The cleverest Underdocumenters will even write their own code to save them the trouble of writing English. I know someone who hooked up a version of Eliza to Emacs so that he could add Eliza-grade comments to his code with the push of a button. No one noticed, he said, because even his manager had written scripts to count the words in the comments of the developers he managed. Eliza always had him near the top of the documentation pecking order in his department.
Relationship status: Living with the same person for 15 years without getting married because they don't want to fill out the forms
Household chore: Rewiring the house without labeling the breakers
Role model: Guy who hid the Ark of the Covenant before "Raiders of the Lost Ark"
Pet: "Around here somewhere."
Favorite programming construct: Lambda
Drink: Anything with an "XXX" on the bottle
Programming personality type No. 2: The CYA Specialist
For some programmers, documentation is a talisman for warding off middle-management evil. They write paragraphs and paragraphs about mundane routines like queryDatabase. Did you know that the routine will work for Oracle and Postgres 8.5 but not MySQL or Postgres 9.0+? It doesn't matter if you're running only one database, the CYA Specialist has you covered.

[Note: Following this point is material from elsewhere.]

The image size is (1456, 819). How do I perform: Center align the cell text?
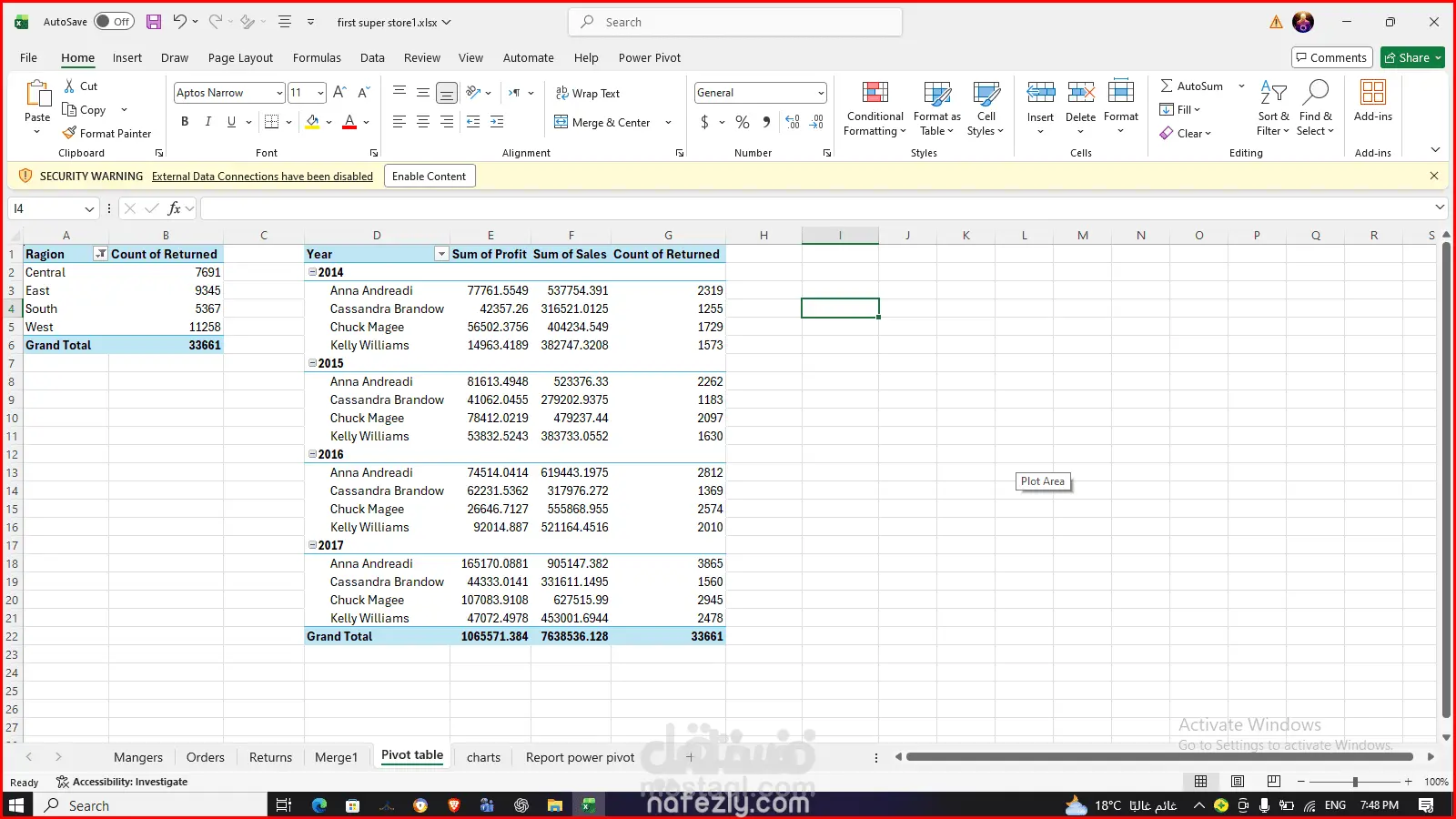(x=423, y=122)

If you're lucky, your CYA Specialist will be a frustrated novelist who is happy to inject a pun or two into a boring pile of code. But the worst kind is the one who lords their documentation over others during code reviews. If a bug appears, the CYA Specialist says it was a limitation that was "well-documented in the 17th paragraph of the method's comment."
Some CYA Specialists perform job security by obscurity, handing over a binder full of printed-out code, as if you're going to leaf through 700 pages of monospaced, unsearchable type. They know that if you measure the work product in pounds, there can't be any debate over what they've done.

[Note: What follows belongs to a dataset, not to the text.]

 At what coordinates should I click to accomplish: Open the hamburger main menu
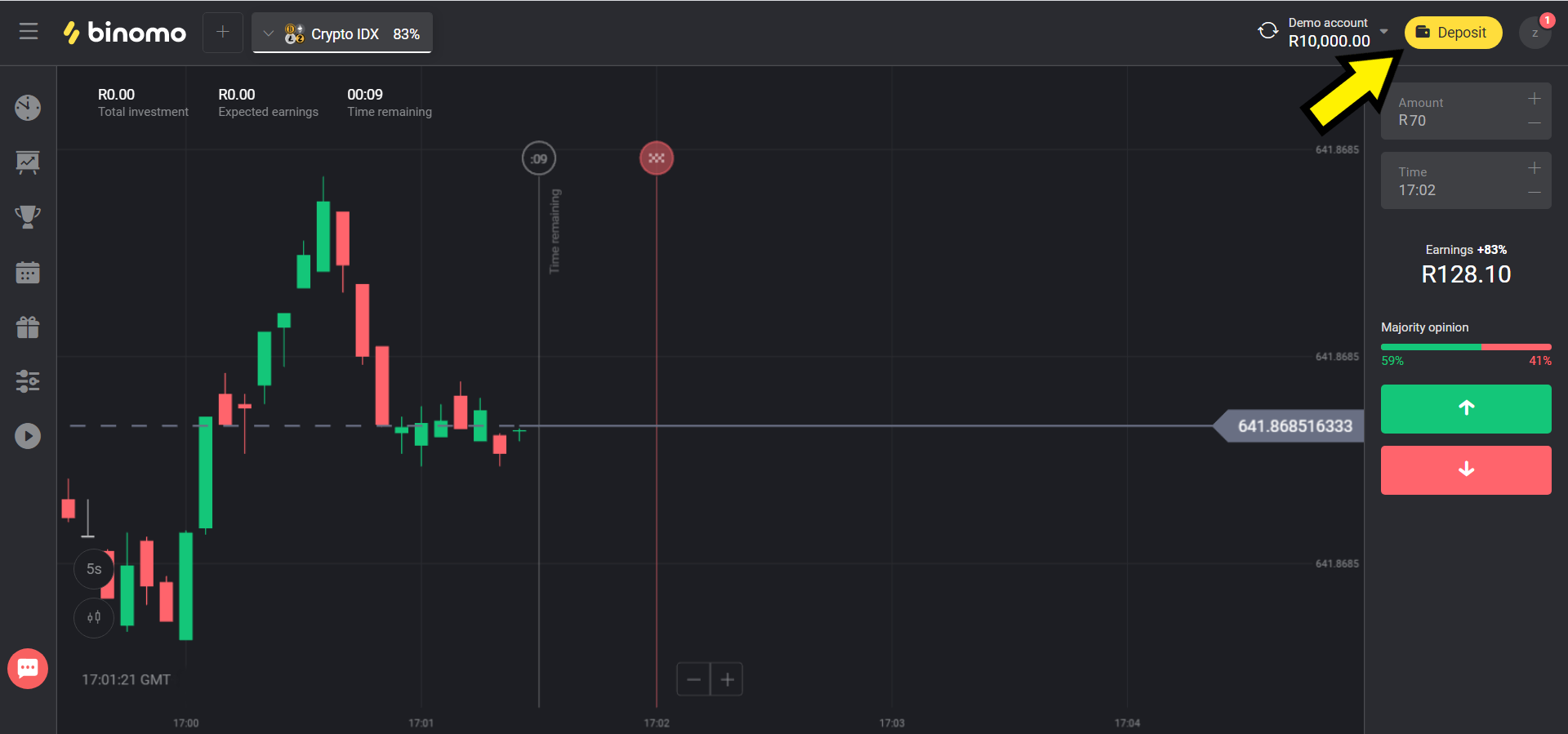(29, 32)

Car: Stack of Chilton manuals
Relationship status: Married to a 48-page prenuptial agreement
Household chore: Relabeling the spice rack
Role model: Wikipedia editor of the year
Pet: "Come over to see the photo montage of Scrappy that used to be just a wall."
Favorite programming construct: The comment block
Drink: Triple-filtered water
Programming personality type No. 3: The Future CIO
They can write code if they have to, but a PowerPoint slide about UML documents is their genre of choice. And you'll know you're in a meeting with one because your smartphone will beep with a LinkedIn invitation from them within five minutes of sitting down.